◆ **What is required**
Restating the data exactly is the whole task.

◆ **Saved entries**
────────
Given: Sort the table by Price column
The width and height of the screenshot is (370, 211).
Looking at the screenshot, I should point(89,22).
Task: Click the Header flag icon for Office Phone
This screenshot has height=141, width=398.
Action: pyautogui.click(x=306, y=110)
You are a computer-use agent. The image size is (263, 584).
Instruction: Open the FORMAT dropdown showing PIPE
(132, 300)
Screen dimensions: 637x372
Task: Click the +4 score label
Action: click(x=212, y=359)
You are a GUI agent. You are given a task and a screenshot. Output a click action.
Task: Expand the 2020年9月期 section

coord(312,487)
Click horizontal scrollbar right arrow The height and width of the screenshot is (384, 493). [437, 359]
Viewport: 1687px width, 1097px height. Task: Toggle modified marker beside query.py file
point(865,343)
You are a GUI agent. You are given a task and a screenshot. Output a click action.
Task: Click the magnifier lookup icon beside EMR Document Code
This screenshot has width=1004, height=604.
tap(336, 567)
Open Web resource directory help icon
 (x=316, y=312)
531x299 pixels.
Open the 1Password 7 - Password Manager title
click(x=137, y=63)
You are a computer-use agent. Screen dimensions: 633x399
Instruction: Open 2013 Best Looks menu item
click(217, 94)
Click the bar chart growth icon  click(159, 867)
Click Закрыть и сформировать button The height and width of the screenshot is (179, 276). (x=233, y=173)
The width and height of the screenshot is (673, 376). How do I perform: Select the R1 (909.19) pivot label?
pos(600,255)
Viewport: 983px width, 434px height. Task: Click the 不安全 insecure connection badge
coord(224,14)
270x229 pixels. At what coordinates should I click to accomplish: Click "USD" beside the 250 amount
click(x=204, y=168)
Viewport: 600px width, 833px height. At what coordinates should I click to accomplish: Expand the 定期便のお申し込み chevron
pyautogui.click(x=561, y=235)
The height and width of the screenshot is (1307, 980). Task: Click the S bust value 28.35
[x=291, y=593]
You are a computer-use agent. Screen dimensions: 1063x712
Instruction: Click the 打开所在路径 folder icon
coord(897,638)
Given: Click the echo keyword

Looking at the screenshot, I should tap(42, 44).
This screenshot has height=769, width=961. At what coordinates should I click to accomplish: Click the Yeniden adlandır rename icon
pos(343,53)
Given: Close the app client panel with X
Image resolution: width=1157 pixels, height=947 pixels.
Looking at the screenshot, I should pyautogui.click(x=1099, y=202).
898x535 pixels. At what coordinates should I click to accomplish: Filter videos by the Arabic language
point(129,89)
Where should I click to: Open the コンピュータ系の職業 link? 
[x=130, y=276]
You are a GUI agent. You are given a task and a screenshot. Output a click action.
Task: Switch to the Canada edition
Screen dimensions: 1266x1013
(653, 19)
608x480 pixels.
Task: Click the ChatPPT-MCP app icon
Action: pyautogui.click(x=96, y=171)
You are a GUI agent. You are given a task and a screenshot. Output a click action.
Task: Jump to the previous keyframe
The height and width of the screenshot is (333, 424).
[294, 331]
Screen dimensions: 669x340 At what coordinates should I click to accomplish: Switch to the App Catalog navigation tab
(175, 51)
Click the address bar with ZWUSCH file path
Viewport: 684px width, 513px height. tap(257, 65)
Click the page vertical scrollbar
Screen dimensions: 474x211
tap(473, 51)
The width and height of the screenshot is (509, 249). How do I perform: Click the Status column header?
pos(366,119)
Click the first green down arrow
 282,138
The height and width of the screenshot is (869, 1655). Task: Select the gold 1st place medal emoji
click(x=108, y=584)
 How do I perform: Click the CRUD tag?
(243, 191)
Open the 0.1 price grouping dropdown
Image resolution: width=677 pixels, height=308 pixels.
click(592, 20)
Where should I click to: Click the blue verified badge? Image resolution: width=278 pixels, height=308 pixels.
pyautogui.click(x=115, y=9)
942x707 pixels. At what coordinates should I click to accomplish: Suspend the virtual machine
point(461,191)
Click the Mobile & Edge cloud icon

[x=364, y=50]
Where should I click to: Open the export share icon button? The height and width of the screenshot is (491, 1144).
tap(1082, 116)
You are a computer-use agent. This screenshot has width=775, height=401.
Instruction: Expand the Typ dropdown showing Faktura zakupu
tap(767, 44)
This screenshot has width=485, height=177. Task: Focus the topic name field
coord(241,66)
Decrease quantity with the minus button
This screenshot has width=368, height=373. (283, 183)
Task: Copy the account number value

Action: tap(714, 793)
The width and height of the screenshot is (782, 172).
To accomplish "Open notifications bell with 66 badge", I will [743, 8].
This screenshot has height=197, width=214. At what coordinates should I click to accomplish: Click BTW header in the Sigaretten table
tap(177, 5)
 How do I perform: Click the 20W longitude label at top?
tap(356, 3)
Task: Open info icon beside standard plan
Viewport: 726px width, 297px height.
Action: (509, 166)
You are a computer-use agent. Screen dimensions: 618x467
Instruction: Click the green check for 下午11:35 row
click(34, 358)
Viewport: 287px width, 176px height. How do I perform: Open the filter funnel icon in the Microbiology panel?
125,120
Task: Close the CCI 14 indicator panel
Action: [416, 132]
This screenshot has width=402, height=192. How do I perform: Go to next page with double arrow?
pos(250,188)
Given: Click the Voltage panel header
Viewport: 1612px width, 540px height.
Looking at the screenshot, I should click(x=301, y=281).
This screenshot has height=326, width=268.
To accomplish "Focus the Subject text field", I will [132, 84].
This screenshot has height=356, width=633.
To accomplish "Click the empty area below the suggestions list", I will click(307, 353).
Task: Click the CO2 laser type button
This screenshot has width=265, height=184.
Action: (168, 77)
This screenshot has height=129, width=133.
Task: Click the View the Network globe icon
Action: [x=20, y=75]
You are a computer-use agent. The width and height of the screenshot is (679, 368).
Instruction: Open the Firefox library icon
────────
◆ **Response for this exercise**
Given: Sort the table by Price column
The width and height of the screenshot is (370, 211).
Looking at the screenshot, I should point(89,22).
Task: Click the Header flag icon for Office Phone
This screenshot has height=141, width=398.
Action: pyautogui.click(x=306, y=110)
You are a computer-use agent. The image size is (263, 584).
Instruction: Open the FORMAT dropdown showing PIPE
(132, 300)
Screen dimensions: 637x372
Task: Click the +4 score label
Action: click(x=212, y=359)
You are a GUI agent. You are given a task and a screenshot. Output a click action.
Task: Expand the 2020年9月期 section

coord(312,487)
Click horizontal scrollbar right arrow The height and width of the screenshot is (384, 493). [437, 359]
Viewport: 1687px width, 1097px height. Task: Toggle modified marker beside query.py file
point(865,343)
You are a GUI agent. You are given a task and a screenshot. Output a click action.
Task: Click the magnifier lookup icon beside EMR Document Code
This screenshot has width=1004, height=604.
tap(336, 567)
Open Web resource directory help icon
 (x=316, y=312)
531x299 pixels.
Open the 1Password 7 - Password Manager title
click(x=137, y=63)
You are a computer-use agent. Screen dimensions: 633x399
Instruction: Open 2013 Best Looks menu item
click(217, 94)
Click the bar chart growth icon  click(159, 867)
Click Закрыть и сформировать button The height and width of the screenshot is (179, 276). (x=233, y=173)
The width and height of the screenshot is (673, 376). How do I perform: Select the R1 (909.19) pivot label?
pos(600,255)
Viewport: 983px width, 434px height. Task: Click the 不安全 insecure connection badge
coord(224,14)
270x229 pixels. At what coordinates should I click to accomplish: Click "USD" beside the 250 amount
click(x=204, y=168)
Viewport: 600px width, 833px height. At what coordinates should I click to accomplish: Expand the 定期便のお申し込み chevron
pyautogui.click(x=561, y=235)
The height and width of the screenshot is (1307, 980). Task: Click the S bust value 28.35
[x=291, y=593]
You are a computer-use agent. Screen dimensions: 1063x712
Instruction: Click the 打开所在路径 folder icon
coord(897,638)
Given: Click the echo keyword

Looking at the screenshot, I should tap(42, 44).
This screenshot has height=769, width=961. At what coordinates should I click to accomplish: Click the Yeniden adlandır rename icon
pos(343,53)
Given: Close the app client panel with X
Image resolution: width=1157 pixels, height=947 pixels.
Looking at the screenshot, I should pyautogui.click(x=1099, y=202).
898x535 pixels. At what coordinates should I click to accomplish: Filter videos by the Arabic language
point(129,89)
Where should I click to: Open the コンピュータ系の職業 link? 
[x=130, y=276]
You are a GUI agent. You are given a task and a screenshot. Output a click action.
Task: Switch to the Canada edition
Screen dimensions: 1266x1013
(653, 19)
608x480 pixels.
Task: Click the ChatPPT-MCP app icon
Action: pyautogui.click(x=96, y=171)
You are a GUI agent. You are given a task and a screenshot. Output a click action.
Task: Jump to the previous keyframe
The height and width of the screenshot is (333, 424).
[294, 331]
Screen dimensions: 669x340 At what coordinates should I click to accomplish: Switch to the App Catalog navigation tab
(175, 51)
Click the address bar with ZWUSCH file path
Viewport: 684px width, 513px height. tap(257, 65)
Click the page vertical scrollbar
Screen dimensions: 474x211
tap(473, 51)
The width and height of the screenshot is (509, 249). How do I perform: Click the Status column header?
pos(366,119)
Click the first green down arrow
 282,138
The height and width of the screenshot is (869, 1655). Task: Select the gold 1st place medal emoji
click(x=108, y=584)
 How do I perform: Click the CRUD tag?
(243, 191)
Open the 0.1 price grouping dropdown
Image resolution: width=677 pixels, height=308 pixels.
click(592, 20)
Where should I click to: Click the blue verified badge? Image resolution: width=278 pixels, height=308 pixels.
pyautogui.click(x=115, y=9)
942x707 pixels. At what coordinates should I click to accomplish: Suspend the virtual machine
point(461,191)
Click the Mobile & Edge cloud icon

[x=364, y=50]
Where should I click to: Open the export share icon button? The height and width of the screenshot is (491, 1144).
tap(1082, 116)
You are a computer-use agent. This screenshot has width=775, height=401.
Instruction: Expand the Typ dropdown showing Faktura zakupu
tap(767, 44)
This screenshot has width=485, height=177. Task: Focus the topic name field
coord(241,66)
Decrease quantity with the minus button
This screenshot has width=368, height=373. (283, 183)
Task: Copy the account number value

Action: tap(714, 793)
The width and height of the screenshot is (782, 172).
To accomplish "Open notifications bell with 66 badge", I will [743, 8].
This screenshot has height=197, width=214. At what coordinates should I click to accomplish: Click BTW header in the Sigaretten table
tap(177, 5)
 How do I perform: Click the 20W longitude label at top?
tap(356, 3)
Task: Open info icon beside standard plan
Viewport: 726px width, 297px height.
Action: (509, 166)
You are a computer-use agent. Screen dimensions: 618x467
Instruction: Click the green check for 下午11:35 row
click(34, 358)
Viewport: 287px width, 176px height. How do I perform: Open the filter funnel icon in the Microbiology panel?
125,120
Task: Close the CCI 14 indicator panel
Action: [416, 132]
This screenshot has width=402, height=192. How do I perform: Go to next page with double arrow?
pos(250,188)
Given: Click the Voltage panel header
Viewport: 1612px width, 540px height.
Looking at the screenshot, I should click(x=301, y=281).
This screenshot has height=326, width=268.
To accomplish "Focus the Subject text field", I will [132, 84].
This screenshot has height=356, width=633.
To accomplish "Click the empty area below the suggestions list", I will click(307, 353).
Task: Click the CO2 laser type button
This screenshot has width=265, height=184.
Action: (168, 77)
This screenshot has height=129, width=133.
Task: Click the View the Network globe icon
Action: [x=20, y=75]
You are a computer-use agent. The width and height of the screenshot is (679, 368).
Instruction: Open the Firefox library icon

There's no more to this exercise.